Opinião divergente tem Salvador Malheiro, presidente de câmara eleito pelo PSD. “Na minha ótica, trata-se de uma clarificação da lei e não é dirigida aos movimentos independentes. No meio do articulado, há o que diz respeito aos cidadãos eleitores”, justificou o autarca social-democrata na TVI24, vincando que “esta não é uma lei anti Rui Moreira ou uma lei anti movimentos independentes”.
Movimento tem “compromisso político com a cidade”
O argumentário não convenceu Rui Moreira. “Tenho muito apreço pelo Salvador Malheiro. Mas está a tentar a explicar o que não tem explicação”, assinalou o presidente independente da Câmara do Porto, recordando que na própria Assembleia da República houve deputados que disseram que a alteração à lei era “um fato à medida”.
“Se partidos políticos querem que os grupos de cidadãos eleitores se organizem em partidos políticos para concorrer, digam. Mas é uma pena”, assentou Rui Moreira, esclarecendo aquilo que separa o Porto, o Nosso Movimento dos partidos políticos.
“O nosso grupo de cidadãos independentes juntou-se à volta de um projeto que não tem necessariamente uma linha ideológica, mas tem determinados compromissos políticos com a cidade”, facto que conduz, continuou, a que pessoas de todos os partidos, da direita à esquerda, votem neste projeto para a cidade do Porto.
“Se os partidos tradicionais se sentem ameaçados, aquilo que devem fazer é o seu trabalho de casa e combater nas urnas. Não é mudando as regras”, declarou Rui Moreira.
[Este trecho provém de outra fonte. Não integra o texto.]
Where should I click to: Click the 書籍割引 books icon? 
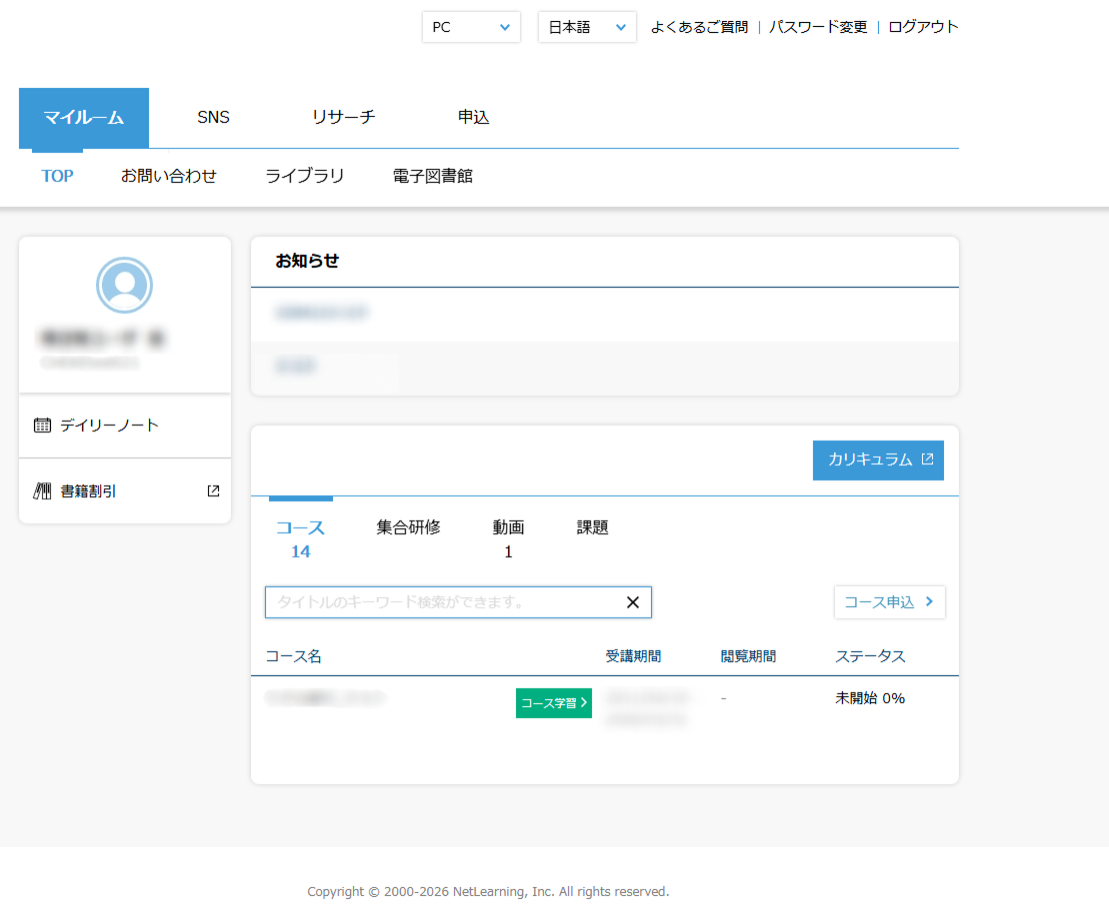pyautogui.click(x=42, y=491)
Regras essas, detalhou, que vão sujeitar o grupo de cidadãos eleitores, na circunstância da recolha de assinaturas, a correr o risco de um juiz de turno recusar o nome da candidatura, desprezando assim todo o esforço empreendido na fase da recolha.
“Com todas estas complicações, os grupos de cidadãos eleitores não têm senão uma de três soluções: ou aderem a um dos partidos existentes; ou podem continuar como grupo de cidadãos eleitores e correr o risco de morrer na praia; ou então formam um partido”, assentou o autarca.
“Julgo que os partidos estão aqui a correr um enorme risco, porque ao tentarem alterar as regras, ao tentarem alterar um equilíbrio que funcionava bem, podem estar aqui a criar um enorme problema. E isto é o que leva ao desamor pela política”, concluiu.